- Exercise requirements:
Transcribe the records in full, keeping every word exactly as given.

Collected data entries
--- START ---

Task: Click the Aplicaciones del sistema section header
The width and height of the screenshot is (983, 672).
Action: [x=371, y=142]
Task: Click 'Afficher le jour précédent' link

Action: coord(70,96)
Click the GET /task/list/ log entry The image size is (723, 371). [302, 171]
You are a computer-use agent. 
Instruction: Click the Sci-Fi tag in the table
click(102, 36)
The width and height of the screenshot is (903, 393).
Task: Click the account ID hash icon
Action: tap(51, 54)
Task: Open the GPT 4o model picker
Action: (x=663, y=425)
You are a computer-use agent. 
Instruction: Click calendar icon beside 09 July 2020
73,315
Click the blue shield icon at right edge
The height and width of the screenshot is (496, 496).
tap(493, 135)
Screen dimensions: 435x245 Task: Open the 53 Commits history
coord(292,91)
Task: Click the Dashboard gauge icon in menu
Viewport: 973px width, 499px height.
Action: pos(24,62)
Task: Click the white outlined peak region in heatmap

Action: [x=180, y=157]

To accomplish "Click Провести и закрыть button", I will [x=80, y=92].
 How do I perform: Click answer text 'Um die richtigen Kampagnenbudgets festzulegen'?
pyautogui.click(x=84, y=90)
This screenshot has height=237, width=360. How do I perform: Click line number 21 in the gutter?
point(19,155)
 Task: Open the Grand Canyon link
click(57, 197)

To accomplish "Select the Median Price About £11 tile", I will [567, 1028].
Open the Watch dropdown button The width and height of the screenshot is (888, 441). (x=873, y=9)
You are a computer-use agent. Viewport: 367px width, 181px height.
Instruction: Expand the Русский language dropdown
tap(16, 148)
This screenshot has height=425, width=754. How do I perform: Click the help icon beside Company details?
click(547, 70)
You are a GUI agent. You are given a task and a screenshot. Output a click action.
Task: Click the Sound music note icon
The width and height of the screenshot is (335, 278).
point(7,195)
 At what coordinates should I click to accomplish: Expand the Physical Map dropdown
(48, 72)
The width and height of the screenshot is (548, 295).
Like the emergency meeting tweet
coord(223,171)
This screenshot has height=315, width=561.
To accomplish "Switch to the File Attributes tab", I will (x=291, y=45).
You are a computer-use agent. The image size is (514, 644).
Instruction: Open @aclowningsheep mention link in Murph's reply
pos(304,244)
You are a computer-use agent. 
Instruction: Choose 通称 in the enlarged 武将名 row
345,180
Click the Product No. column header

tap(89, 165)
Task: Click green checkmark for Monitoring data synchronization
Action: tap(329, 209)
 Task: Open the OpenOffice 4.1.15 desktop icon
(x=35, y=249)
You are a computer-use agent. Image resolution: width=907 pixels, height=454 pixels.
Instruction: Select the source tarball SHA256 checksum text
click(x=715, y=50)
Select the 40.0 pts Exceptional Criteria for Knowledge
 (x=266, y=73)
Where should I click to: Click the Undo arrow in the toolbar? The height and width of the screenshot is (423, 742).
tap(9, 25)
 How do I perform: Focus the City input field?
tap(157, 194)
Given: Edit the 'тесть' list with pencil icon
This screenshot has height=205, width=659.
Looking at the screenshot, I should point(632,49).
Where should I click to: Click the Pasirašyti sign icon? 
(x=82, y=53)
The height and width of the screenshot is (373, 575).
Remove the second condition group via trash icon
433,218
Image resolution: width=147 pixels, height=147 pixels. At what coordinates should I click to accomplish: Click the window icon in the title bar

--- END ---

- Expected answer:
Task: Click the Aplicaciones del sistema section header
The width and height of the screenshot is (983, 672).
Action: [x=371, y=142]
Task: Click 'Afficher le jour précédent' link

Action: coord(70,96)
Click the GET /task/list/ log entry The image size is (723, 371). [302, 171]
You are a computer-use agent. 
Instruction: Click the Sci-Fi tag in the table
click(102, 36)
The width and height of the screenshot is (903, 393).
Task: Click the account ID hash icon
Action: tap(51, 54)
Task: Open the GPT 4o model picker
Action: (x=663, y=425)
You are a computer-use agent. 
Instruction: Click calendar icon beside 09 July 2020
73,315
Click the blue shield icon at right edge
The height and width of the screenshot is (496, 496).
tap(493, 135)
Screen dimensions: 435x245 Task: Open the 53 Commits history
coord(292,91)
Task: Click the Dashboard gauge icon in menu
Viewport: 973px width, 499px height.
Action: pos(24,62)
Task: Click the white outlined peak region in heatmap

Action: [x=180, y=157]

To accomplish "Click Провести и закрыть button", I will [x=80, y=92].
 How do I perform: Click answer text 'Um die richtigen Kampagnenbudgets festzulegen'?
pyautogui.click(x=84, y=90)
This screenshot has height=237, width=360. How do I perform: Click line number 21 in the gutter?
point(19,155)
 Task: Open the Grand Canyon link
click(57, 197)

To accomplish "Select the Median Price About £11 tile", I will [567, 1028].
Open the Watch dropdown button The width and height of the screenshot is (888, 441). (x=873, y=9)
You are a computer-use agent. Viewport: 367px width, 181px height.
Instruction: Expand the Русский language dropdown
tap(16, 148)
This screenshot has height=425, width=754. How do I perform: Click the help icon beside Company details?
click(547, 70)
You are a GUI agent. You are given a task and a screenshot. Output a click action.
Task: Click the Sound music note icon
The width and height of the screenshot is (335, 278).
point(7,195)
 At what coordinates should I click to accomplish: Expand the Physical Map dropdown
(48, 72)
The width and height of the screenshot is (548, 295).
Like the emergency meeting tweet
coord(223,171)
This screenshot has height=315, width=561.
To accomplish "Switch to the File Attributes tab", I will (x=291, y=45).
You are a computer-use agent. The image size is (514, 644).
Instruction: Open @aclowningsheep mention link in Murph's reply
pos(304,244)
You are a computer-use agent. 
Instruction: Choose 通称 in the enlarged 武将名 row
345,180
Click the Product No. column header

tap(89, 165)
Task: Click green checkmark for Monitoring data synchronization
Action: tap(329, 209)
 Task: Open the OpenOffice 4.1.15 desktop icon
(x=35, y=249)
You are a computer-use agent. Image resolution: width=907 pixels, height=454 pixels.
Instruction: Select the source tarball SHA256 checksum text
click(x=715, y=50)
Select the 40.0 pts Exceptional Criteria for Knowledge
 (x=266, y=73)
Where should I click to: Click the Undo arrow in the toolbar? The height and width of the screenshot is (423, 742).
tap(9, 25)
 How do I perform: Focus the City input field?
tap(157, 194)
Given: Edit the 'тесть' list with pencil icon
This screenshot has height=205, width=659.
Looking at the screenshot, I should point(632,49).
Where should I click to: Click the Pasirašyti sign icon? 
(x=82, y=53)
The height and width of the screenshot is (373, 575).
Remove the second condition group via trash icon
433,218
Image resolution: width=147 pixels, height=147 pixels. At what coordinates should I click to accomplish: Click the window icon in the title bar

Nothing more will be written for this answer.